Mg² binding is single site, endothermic, but behavior changes when CaBP is pre saturated with magnesium or when calcium is present.

A cleaved N terminal peptide fragment reveals two Ca² specific sites, indicating one high affinity Ca² /Mg² site, one high affinity Ca² specific site, and two low affinity Ca² specific sites.

Effects of GdnHCl induced unfolding were studied:

At 0.25 M GdnHCl, Ca² binding affinity decreases and cooperativity is lost. At >2.5 M GdnHCl (where tertiary unfolding occurs), Ca² binding is completely lost. The domain containing low affinity sites unfolds first.
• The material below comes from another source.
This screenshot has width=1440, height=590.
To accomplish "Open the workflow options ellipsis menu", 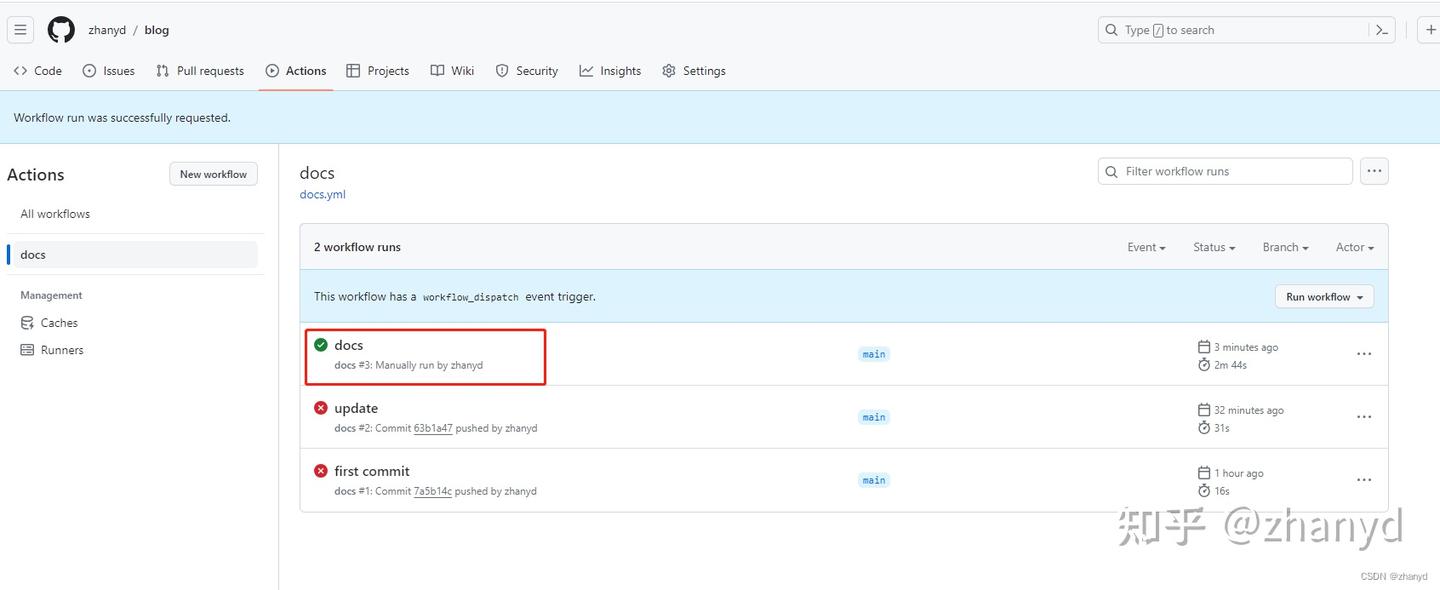I will [x=1374, y=170].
Chapter 3 - Unfolding of Apo and Holo CaBP Equilibrium denaturation studies show:

Stable intermediates at low denaturant concentrations that bind ANS dye. Hydrodynamic properties studied using size exclusion chromatography. Stopped flow fluorescence used to measure association/dissociation rates of ion binding and unfolding kinetics. Preferential binding of Gdn ions to N terminal cation binding sites influences EF hand sites in the C terminal domain.

Chapter 4 - Crystallographic Studies on CaBP CaBP was crystallized using MPD as precipitant. X ray diffraction data were collected using a MAR imaging plate detector.
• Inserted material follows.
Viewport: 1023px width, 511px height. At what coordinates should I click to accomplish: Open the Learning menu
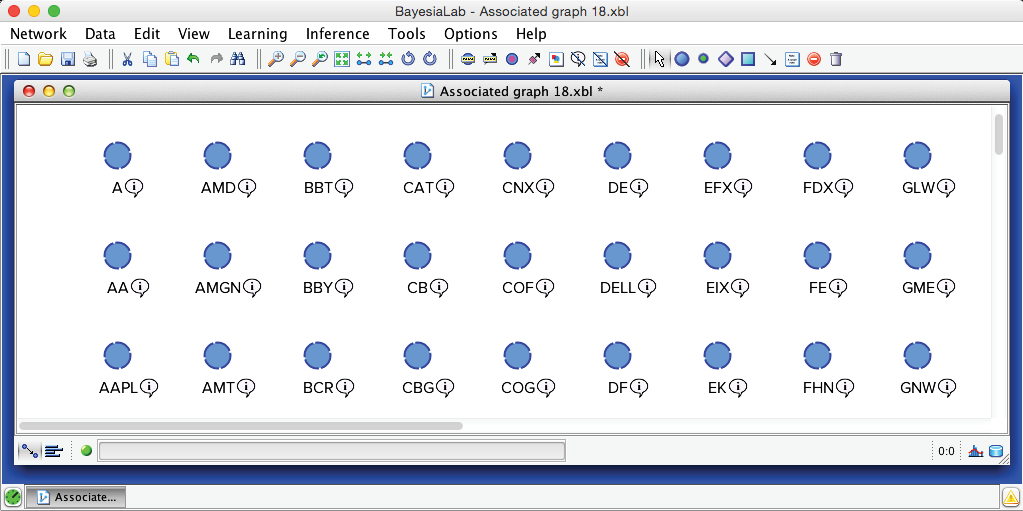[x=257, y=34]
Crystals belong to hexagonal space group P6 22, with unit cell parameters: a = b = 96.21 Å, c = 65.48 Å. Molecular replacement suggests a structure similar to calmodulin, with differences in inter domain orientation.

Chapter 5 - TS Interface Mutants R178F and R218K Effects of arginine to phenylalanine (R178F) and arginine to lysine (R218K) mutations:

R178F mutant shows apparent thermal stability and decreased aggregation. R218K is destabilized by ~5 °C and failed to crystallize.
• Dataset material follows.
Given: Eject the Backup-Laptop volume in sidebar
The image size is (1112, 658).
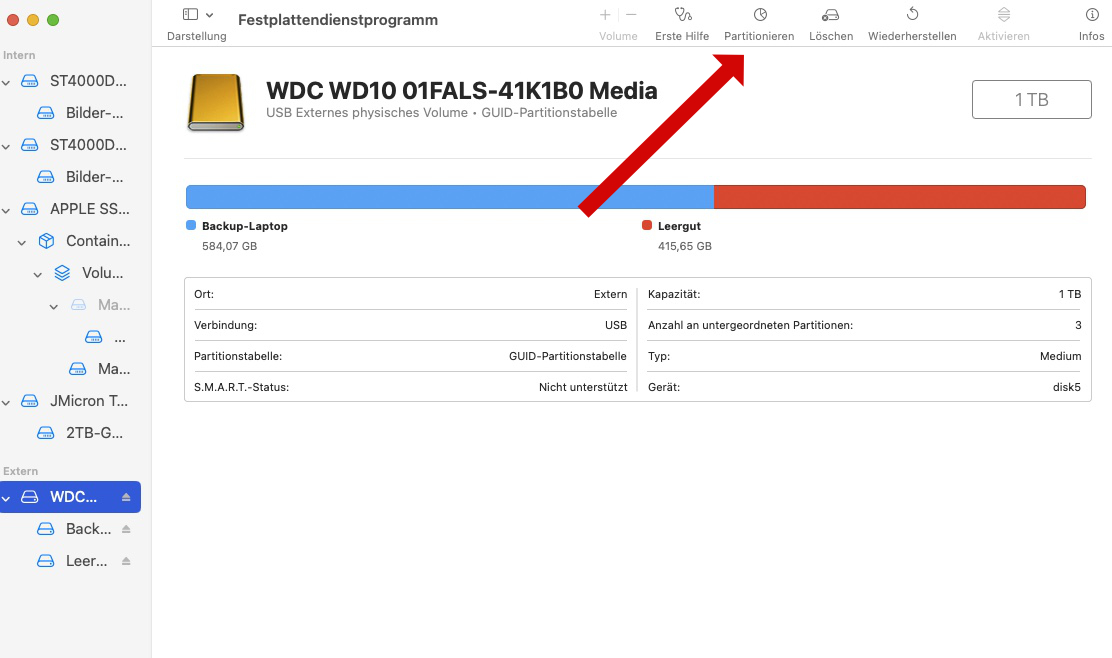Looking at the screenshot, I should point(126,529).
Crystal structure of R178F shows no dramatic changes, suggesting stability differences arise from mutational effects in folded vs. unfolded states. Results also highlight utility of site specific substitution to identify regions involved in non native protein association.

Chapter 6 - Radiation Induced Unit Cell Transformation in TS Crystals Certain TS crystal forms in P6 22 space group undergo unit cell elongation along the c axis upon X ray exposure. This chapter:

Analyzes transformations across two crystal forms of R178F Compares transformed and untransformed structures Concludes that rearrangements involve concerted changes in packing and small adjustments in intersubunit contact regions.

Chapter 7 - Crystal Structure of TIM Y74C The Y74C mutation introduces an intersubunit disulfide bridge between Cys74 (mutant) and native Cys13 of the opposite monomer. Findings:

Bis oxidized TIM Y74C shows reduced activity but similar stability to wild type. The reduced form is significantly less stable. Crystal structure shows effects on interfacial cavities and role of disulfide tethering in stability restoration.

Chapter 8 - Summary Summarizes major findings and outlines future directions motivated by this work.